Clay has to be a midwit (at best) to still live in Jackson, MS.
Same goes for this blogger too.

Anonymous said...

Clay lives in Crossgates in Brandon now. Catch up

Anonymous said...

The Queen of local gossip columnists calling out someone else for having a hissy fit is pure gold…

Pot meet kettle…. Lol.

Anonymous said...

July 26, 2023 at 11:30 AM
Low? Try an order of magnitude above the usual riff raff. If only Hinds handed out more quarter and half million dollar bonds to alleged murderers.

Anonymous said...

Clay does not live in Jackson any longer 11:59.

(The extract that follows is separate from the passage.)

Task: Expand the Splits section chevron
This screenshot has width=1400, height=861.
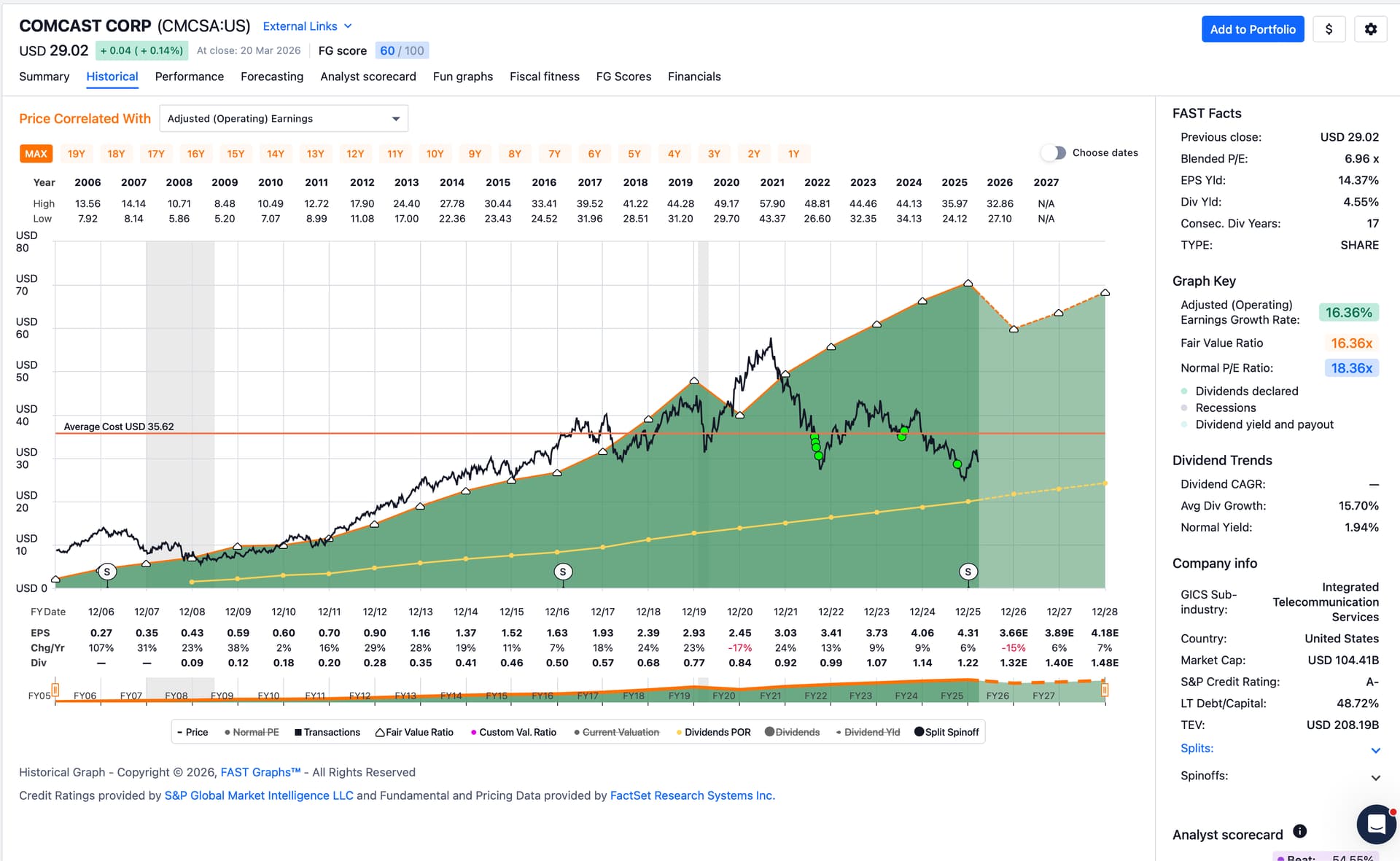Action: click(x=1375, y=750)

I admit, I don't know why anyone still does but to each they' own.
If they are happy who am I to judge.

Kingfish said...

What gossip do I post?

Anonymous said...

Not seeing the freak out unless it was an amplification contained in one of the 97 comments.

Anonymous said...

He did issue a clarification this morning before you post once he found out he was moved. I like you KF, but this is kind of petty. People make mistakes & get things wrong no matter if you like them or not. He did come back and clarify why he made the post he did.

Anonymous said...

he said y'all were friends

Anonymous said...

This is par for the course for that guy. To the extent that you could call him a news source (you can’t), he would be the trash tv version of it. This has happened more than once just in the past month with him, and it has the potential to cause a public scare.

Anonymous said...

Still more accurate despite the necessary clarifications than the Russian Hoax.

Anonymous said...

KF just scared Clay's gonna be taking views away from JJ

Anonymous said...

Kingfish is a veteran sniper, Clay sprays with a shotgun. Two different niches. Two different core competencies. Nothing Clay does reduces the JJ footprint. Nothing.

Anonymous said...

Its not amazing that an ignorant redneck with a cell phone camera can start posting things on the internet. It absolutely is amazing that a radio station gives him time on the air.

Anonymous said...

He posted bond and will not be returned to Raymond, you goon.

Anonymous said...

It absolutely is amazing that a radio station gives him time on the air.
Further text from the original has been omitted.